Complete Genome of Bacillus megaterium Siphophage Slash.

The complete annotated genome sequence of Bacillus megaterium bacteriophage Slash is described here. Several key features related to morphogenesis, replication/recombination, DNA metabolism, and lysis are described. Slash also encodes a homolog of SleB, a germination-specific cell wall amidase.

GENOME ANNOUNCEMENT

Bacillus megaterium is a ubiquitous, spore-forming, Gram-positive bacterium (1). B. megaterium has been shown to be of great interest to the pharmaceutical industry, and it is used in production of penicillin, antifungals, and antivirals. The bacterium has important use as a model organism, as it is exploited in studies of membrane formation, the sporulation process, and protein localization (2, 3).

Bacteriophage Slash was obtained from a soil sample collected in College Station, TX. Phage DNA was sequenced using 454 pyrosequencing at the Emory GRA Genome Center (Emory University, Atlanta, GA). Trimmed FLX Titanium reads were assembled to a single contig at 111-fold coverage using the Newbler assembler version 2.5.3 (454 Life Sciences), with the default settings. PCR confirmed the completed contig. The genes were initially predicted using GeneMarkS (4), and gene predictions were corrected using software tools available on the Center for Phage Technology (CPT) portal (https://cpt.tamu.edu/cpt-software/portal/). Transmission electron microscopy was performed at the Microscopy and Imaging Center at Texas A&M University.

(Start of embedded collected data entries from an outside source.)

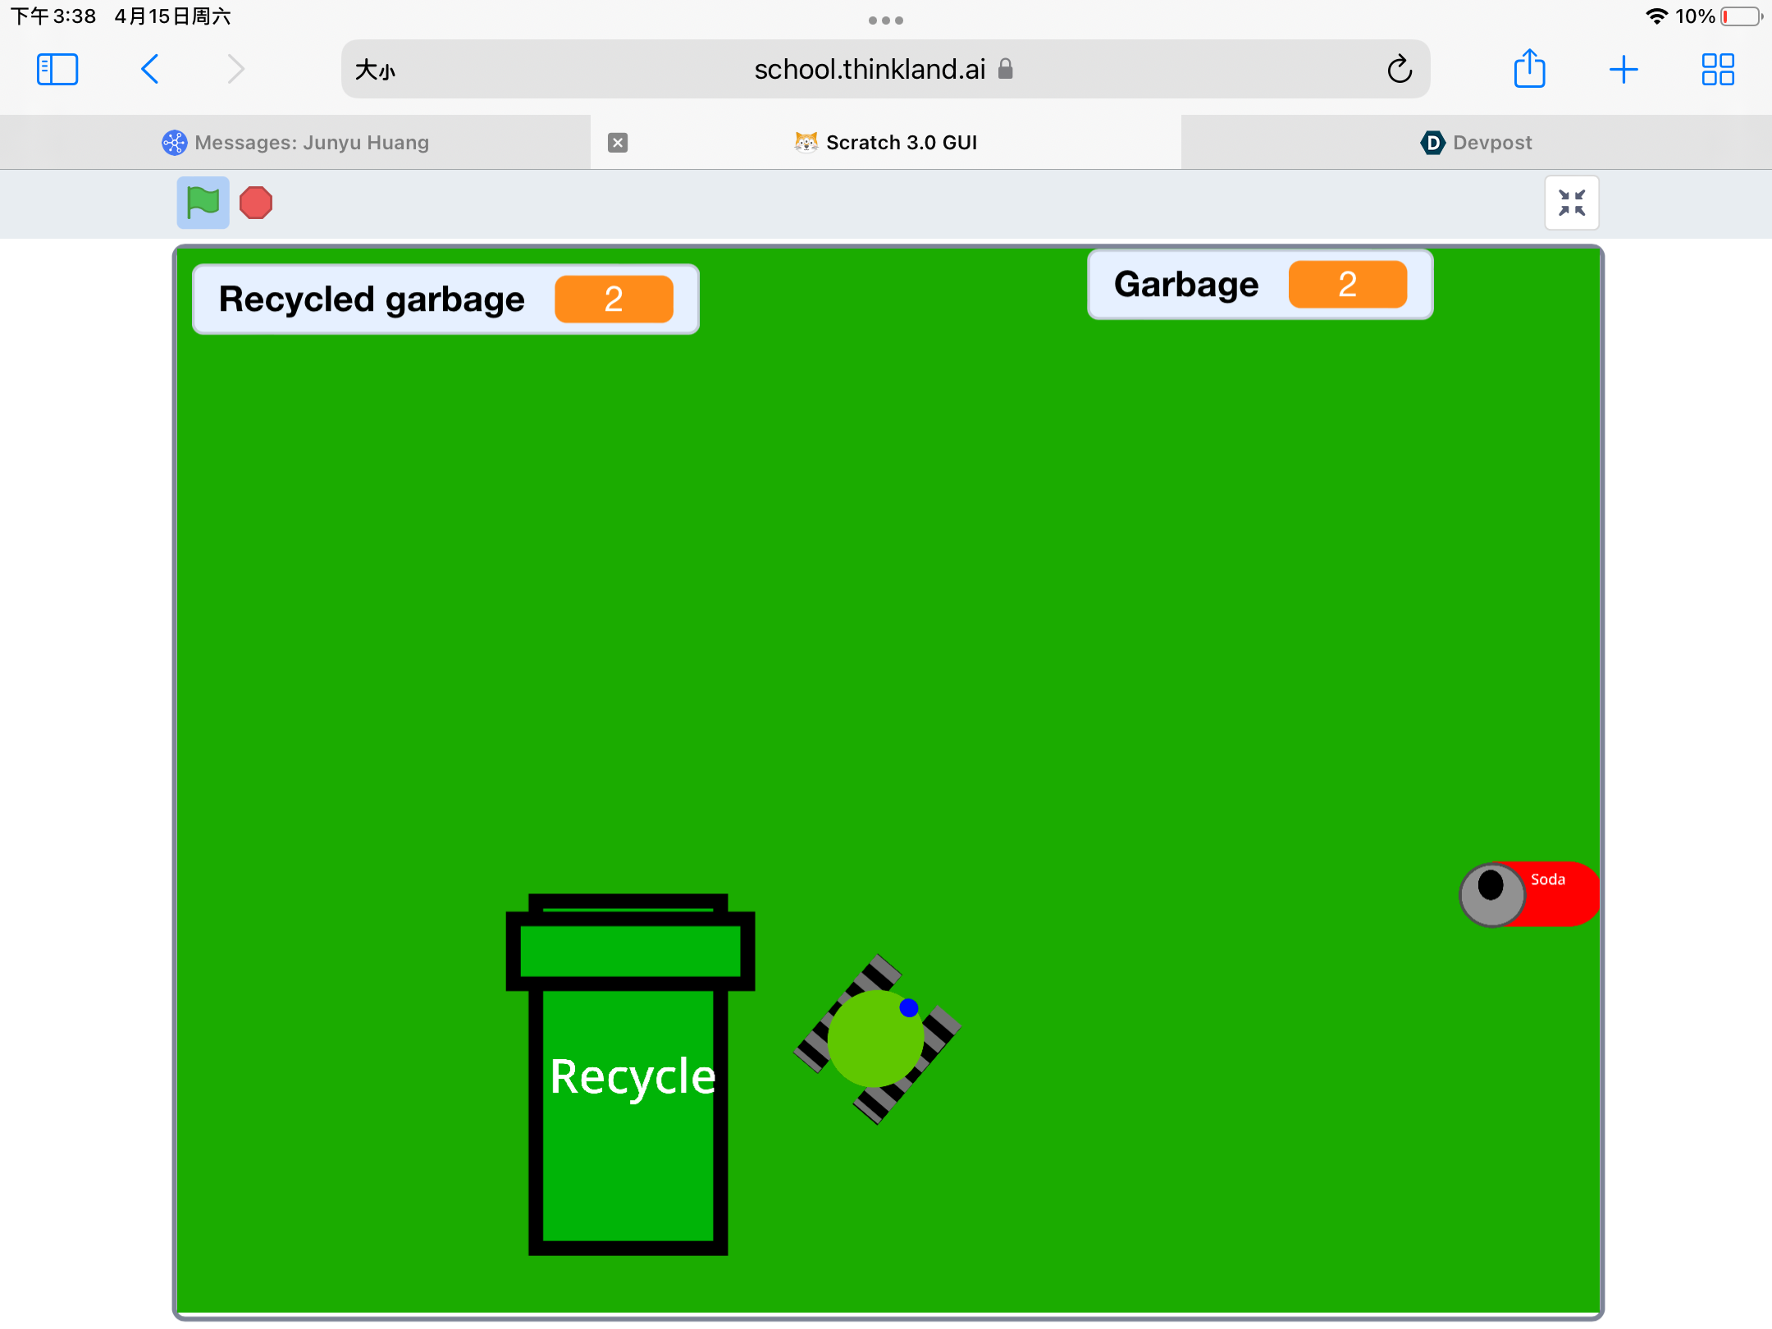Image resolution: width=1772 pixels, height=1329 pixels.
Task: Open the 大小 text size menu
Action: coord(375,71)
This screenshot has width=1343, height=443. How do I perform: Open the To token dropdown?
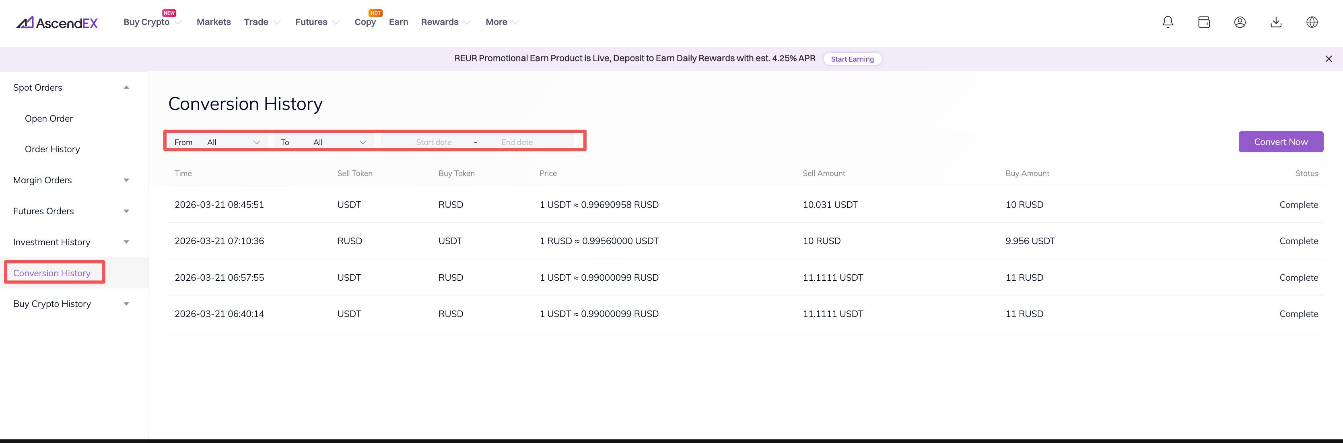click(x=339, y=142)
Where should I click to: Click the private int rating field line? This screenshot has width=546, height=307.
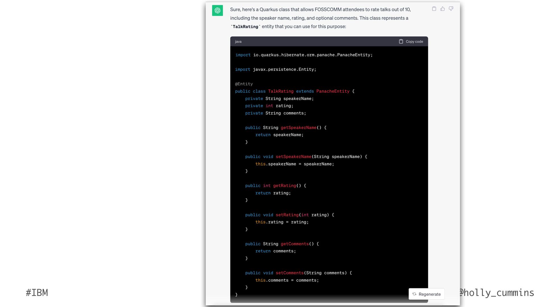pyautogui.click(x=269, y=106)
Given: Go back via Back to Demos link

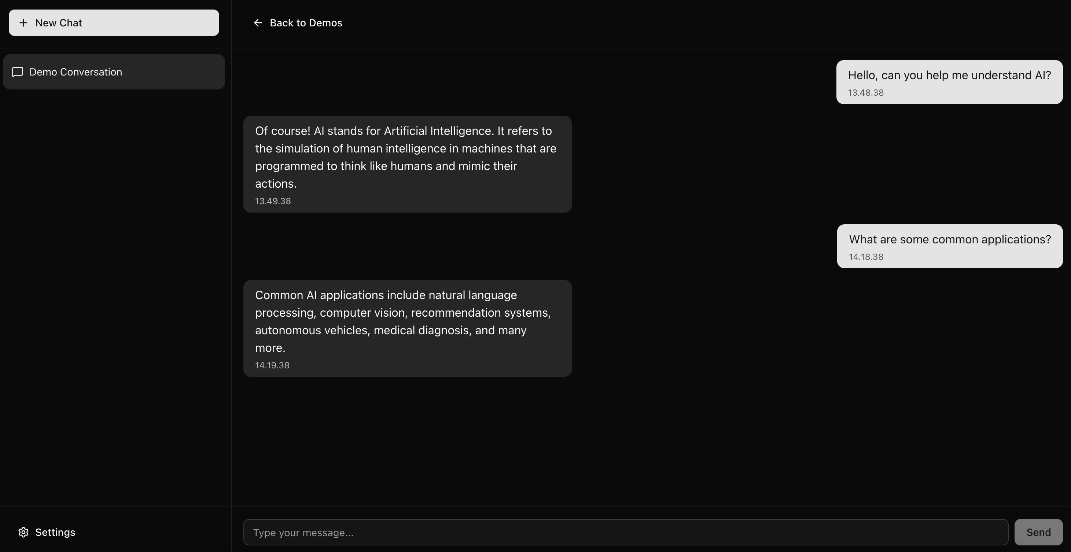Looking at the screenshot, I should pos(306,23).
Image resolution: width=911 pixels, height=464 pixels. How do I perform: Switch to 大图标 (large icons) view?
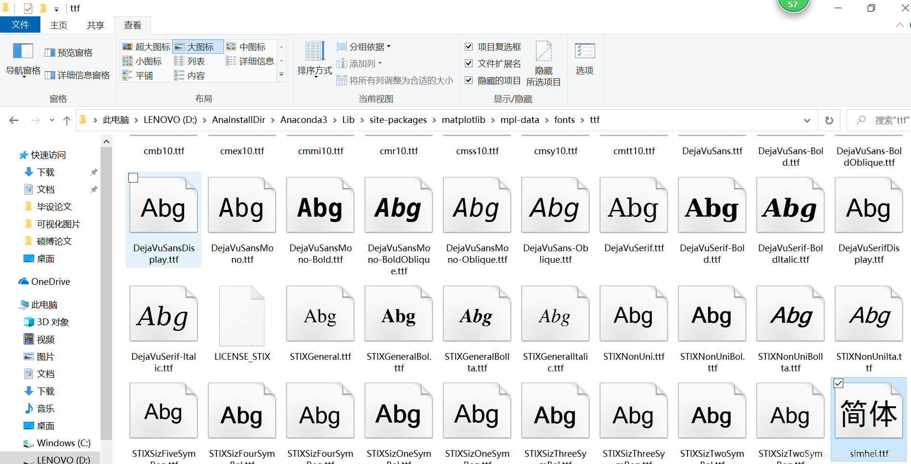tap(198, 47)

Phage Slash is a siphophage containing a 79,815-bp double-stranded DNA (dsDNA) genome with a G+C content of 35.6% and a coding density of 90.1%. Thirty-two genes were assigned functions by BLASTp and InterPro analyses (5, 6). In addition, 16 hypothetical conserved genes and 64 hypothetical novel genes were annotated.

Several morphogenesis genes were identified, encoding tape measure protein, head-to-tail joining protein, tailspike protein, and the terminase large subunit. Although the large terminase lacks homology to the terminases of known packaging strategies, an analysis of the raw sequencing data using the Pause method (https://cpt.tamu.edu/cpt-software/releases/pause/) revealed that Slash has a direct terminal repeat of 567 bp. The genes encoding DNA metabolism enzymes, including recombinase, DnaB-like helicase, DNA polymerase III (epsilon subunit), DNA primase, Holliday junction resolvase protein, and a RecB-like exonuclease, were identified. Slash also carries DNA biosynthesis genes (encoding dUTPase, thymidylate synthase, guanylate kinase, and the alpha and beta subunits of ribonucleotide reductase). Four putative sigma/transcription factors were also identified. Four homing endonucleases with unknown sequence specificities were identified, including two with an AP2 domain. The AP2 domain is a DNA binding domain that was originally identified in plant transcription factors (7). Recent structural analysis suggests that the plant AP2 domain is likely an evolutionary ancestor of homing endonucleases (8). A lysis cassette encoding a class II holin (two transmembrane domains in an N-in C-in topology) and an endolysin (l-alanyl-d-glutamate peptidase) was identified. Another muralytic enzyme (SleB-like, N-acetylmuramyl-l-alanine amidase) is encoded by a gene outside of the lysis cassette.

Gene 103 encodes a LysM/SCP domain-containing protein. The LysM domain is a peptidoglycan binding domain that is found in a variety of endolysins and bacterial pathogenesis factors (9). Proteins that contain the SCP domain are members of a larger superfamily of cysteine-rich secretory, antigen 5, and pathogenesis-related (CAP) proteins (10, 11). In addition to this potential lysogenic conversion gene and the SleB homolog, the presence of a Rha prophage regulator and an integrase/recombinase suggests that Slash may be a temperate phage.

Nucleotide sequence accession number.

The genome sequence of phage Slash was contributed to GenBank as accession no. KF669661.